The competition extension describes two species sharing a resource. Outcome — coexistence, competitive exclusion, or bistability — is determined by the relative magnitudes of inter- and intraspecific competition coefficients.
Lotka-Volterra System
$$\dot{x}=\alpha x-\beta xy,\quad \dot{y}=-\gamma y+\delta xy.$$ Interior fixed point: $x^*=\gamma/\delta$, $y^*=\alpha/\beta$.
Conserved Quantity
$$V=\delta x-\gamma\ln x+\beta y-\alpha\ln y=\text{const}$$ along every orbit. The system is conservative — no limit cycle, no spiral.
Example 1
Parameters $\alpha=1,\beta=0.1,\gamma=1.5,\delta=0.075$. Find the interior fixed point.

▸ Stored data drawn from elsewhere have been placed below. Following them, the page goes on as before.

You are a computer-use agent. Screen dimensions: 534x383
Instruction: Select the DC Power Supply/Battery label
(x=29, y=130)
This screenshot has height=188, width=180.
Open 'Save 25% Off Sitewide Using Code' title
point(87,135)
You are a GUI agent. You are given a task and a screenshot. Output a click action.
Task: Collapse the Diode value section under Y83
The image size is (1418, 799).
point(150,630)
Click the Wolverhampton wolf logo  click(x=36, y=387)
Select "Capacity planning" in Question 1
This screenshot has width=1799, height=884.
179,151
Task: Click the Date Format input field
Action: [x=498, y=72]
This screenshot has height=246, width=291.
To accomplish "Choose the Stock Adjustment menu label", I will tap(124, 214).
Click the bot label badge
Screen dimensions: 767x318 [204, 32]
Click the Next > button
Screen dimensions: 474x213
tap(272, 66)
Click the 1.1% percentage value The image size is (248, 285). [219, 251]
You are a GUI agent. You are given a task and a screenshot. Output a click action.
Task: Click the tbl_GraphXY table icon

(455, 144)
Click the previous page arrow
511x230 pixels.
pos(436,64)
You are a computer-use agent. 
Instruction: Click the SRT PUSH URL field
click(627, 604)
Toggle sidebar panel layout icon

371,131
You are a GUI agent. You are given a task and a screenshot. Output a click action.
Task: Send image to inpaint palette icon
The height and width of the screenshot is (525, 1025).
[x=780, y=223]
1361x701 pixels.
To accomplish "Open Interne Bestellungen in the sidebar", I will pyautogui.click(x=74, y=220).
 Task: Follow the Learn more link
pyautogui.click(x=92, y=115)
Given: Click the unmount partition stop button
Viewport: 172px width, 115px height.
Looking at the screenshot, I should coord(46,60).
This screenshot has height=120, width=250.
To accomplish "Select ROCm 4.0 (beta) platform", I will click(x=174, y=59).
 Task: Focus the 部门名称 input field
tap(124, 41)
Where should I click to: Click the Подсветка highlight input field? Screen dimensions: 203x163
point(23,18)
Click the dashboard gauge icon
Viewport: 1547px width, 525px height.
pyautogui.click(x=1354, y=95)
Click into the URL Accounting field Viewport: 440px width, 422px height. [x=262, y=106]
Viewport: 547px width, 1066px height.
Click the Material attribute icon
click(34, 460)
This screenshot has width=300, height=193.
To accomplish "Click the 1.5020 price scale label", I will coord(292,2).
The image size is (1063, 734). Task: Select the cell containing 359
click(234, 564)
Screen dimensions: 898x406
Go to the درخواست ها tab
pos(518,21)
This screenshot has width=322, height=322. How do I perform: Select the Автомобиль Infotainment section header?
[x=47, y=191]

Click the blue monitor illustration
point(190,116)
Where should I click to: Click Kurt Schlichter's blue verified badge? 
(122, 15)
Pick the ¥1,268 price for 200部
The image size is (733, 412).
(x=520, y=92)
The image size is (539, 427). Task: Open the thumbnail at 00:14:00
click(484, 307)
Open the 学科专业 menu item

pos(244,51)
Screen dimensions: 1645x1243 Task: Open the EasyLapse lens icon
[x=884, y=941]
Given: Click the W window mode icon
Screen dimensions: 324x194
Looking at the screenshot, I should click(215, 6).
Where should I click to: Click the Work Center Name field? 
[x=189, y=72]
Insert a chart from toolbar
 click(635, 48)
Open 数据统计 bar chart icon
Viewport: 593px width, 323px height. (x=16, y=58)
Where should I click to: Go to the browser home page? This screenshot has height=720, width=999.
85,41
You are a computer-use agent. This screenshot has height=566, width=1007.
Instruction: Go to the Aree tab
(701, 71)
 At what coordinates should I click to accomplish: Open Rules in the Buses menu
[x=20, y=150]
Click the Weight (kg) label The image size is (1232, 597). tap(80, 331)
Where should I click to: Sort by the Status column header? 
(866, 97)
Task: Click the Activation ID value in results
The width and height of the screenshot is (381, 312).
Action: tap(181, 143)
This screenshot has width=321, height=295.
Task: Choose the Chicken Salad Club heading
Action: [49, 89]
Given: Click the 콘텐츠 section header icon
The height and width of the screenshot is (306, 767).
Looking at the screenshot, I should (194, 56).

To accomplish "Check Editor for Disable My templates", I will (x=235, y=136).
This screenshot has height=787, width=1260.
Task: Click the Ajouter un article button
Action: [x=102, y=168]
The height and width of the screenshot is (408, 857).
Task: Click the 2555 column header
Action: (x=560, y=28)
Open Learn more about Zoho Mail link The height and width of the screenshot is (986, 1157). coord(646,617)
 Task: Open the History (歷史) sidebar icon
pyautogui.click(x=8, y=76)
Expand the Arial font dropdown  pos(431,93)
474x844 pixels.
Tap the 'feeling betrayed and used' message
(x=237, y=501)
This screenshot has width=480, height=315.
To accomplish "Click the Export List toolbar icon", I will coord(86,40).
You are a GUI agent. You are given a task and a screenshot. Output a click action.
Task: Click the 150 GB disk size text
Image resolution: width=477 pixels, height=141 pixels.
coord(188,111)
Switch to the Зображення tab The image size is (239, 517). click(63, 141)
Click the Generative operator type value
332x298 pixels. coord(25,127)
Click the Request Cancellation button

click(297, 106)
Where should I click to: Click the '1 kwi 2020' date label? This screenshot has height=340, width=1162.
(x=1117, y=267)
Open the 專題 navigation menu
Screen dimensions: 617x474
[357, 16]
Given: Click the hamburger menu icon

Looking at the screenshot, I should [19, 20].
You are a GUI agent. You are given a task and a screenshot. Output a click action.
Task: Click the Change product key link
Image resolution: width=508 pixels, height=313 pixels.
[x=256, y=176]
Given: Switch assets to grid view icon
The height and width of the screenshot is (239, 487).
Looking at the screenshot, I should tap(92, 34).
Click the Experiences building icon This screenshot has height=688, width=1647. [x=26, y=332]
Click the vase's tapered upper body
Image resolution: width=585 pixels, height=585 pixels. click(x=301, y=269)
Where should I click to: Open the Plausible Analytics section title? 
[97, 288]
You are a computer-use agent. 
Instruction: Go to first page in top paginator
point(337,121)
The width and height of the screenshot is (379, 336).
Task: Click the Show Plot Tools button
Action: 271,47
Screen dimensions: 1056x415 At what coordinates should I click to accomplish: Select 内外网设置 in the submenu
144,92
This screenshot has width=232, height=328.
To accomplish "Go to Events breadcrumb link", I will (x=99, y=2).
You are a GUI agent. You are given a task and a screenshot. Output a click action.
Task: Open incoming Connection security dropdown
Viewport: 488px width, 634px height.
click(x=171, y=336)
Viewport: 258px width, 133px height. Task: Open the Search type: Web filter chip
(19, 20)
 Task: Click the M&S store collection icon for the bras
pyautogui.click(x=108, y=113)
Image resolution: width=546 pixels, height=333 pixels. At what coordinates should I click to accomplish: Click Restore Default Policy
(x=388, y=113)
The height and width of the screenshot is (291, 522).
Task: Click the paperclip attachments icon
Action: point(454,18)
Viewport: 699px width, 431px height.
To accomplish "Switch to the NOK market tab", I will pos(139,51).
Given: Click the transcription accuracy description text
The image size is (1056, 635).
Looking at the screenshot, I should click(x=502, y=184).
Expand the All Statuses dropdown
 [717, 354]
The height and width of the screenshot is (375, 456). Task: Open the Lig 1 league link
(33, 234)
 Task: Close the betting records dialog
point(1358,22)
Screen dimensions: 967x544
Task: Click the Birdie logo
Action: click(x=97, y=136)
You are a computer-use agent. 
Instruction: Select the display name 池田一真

Solution: $x^*=\gamma/\delta=20$, $y^*=\alpha/\beta=10$.
Example 2
State the condition for stable coexistence in the two-species competition model.
Solution: Coexistence is stable when interspecific competition is weaker than intraspecific competition for both species simultaneously.
Practice
- What happens to both populations if all predators are suddenly removed?
- Sketch the phase portrait of the Lotka-Volterra system.
- State the competitive exclusion principle.
- What modifications introduce a stable limit cycle into the predator-prey model?
Show Answer Key
1. Without predators, prey grow exponentially: $\frac{dx}{dt}=\alpha x$ gives $x(t)=x_0 e^{\alpha t}$, unlimited growth until resources run out (no carrying capacity in the basic LV model).
2. Closed orbits around the coexistence equilibrium $(\delta/\beta,\,\alpha/\gamma)$. Prey axis horizontal, predator vertical. Orbits are counter-clockwise: prey peak leads predator peak by a quarter cycle.
3. Two species competing for the same niche cannot coexist indefinitely — the one with even a slight advantage will drive the other to extinction (Gause's principle). Coexistence requires niche differentiation.
4. Add a saturating functional response (Holling type II: $\frac{\beta xy}{1+\beta h x}$) or density-dependent prey growth ($\alpha x(1-x/K)$). The Rosenzweig-MacArthur model with these features can exhibit a stable limit cycle via a Hopf bifurcation.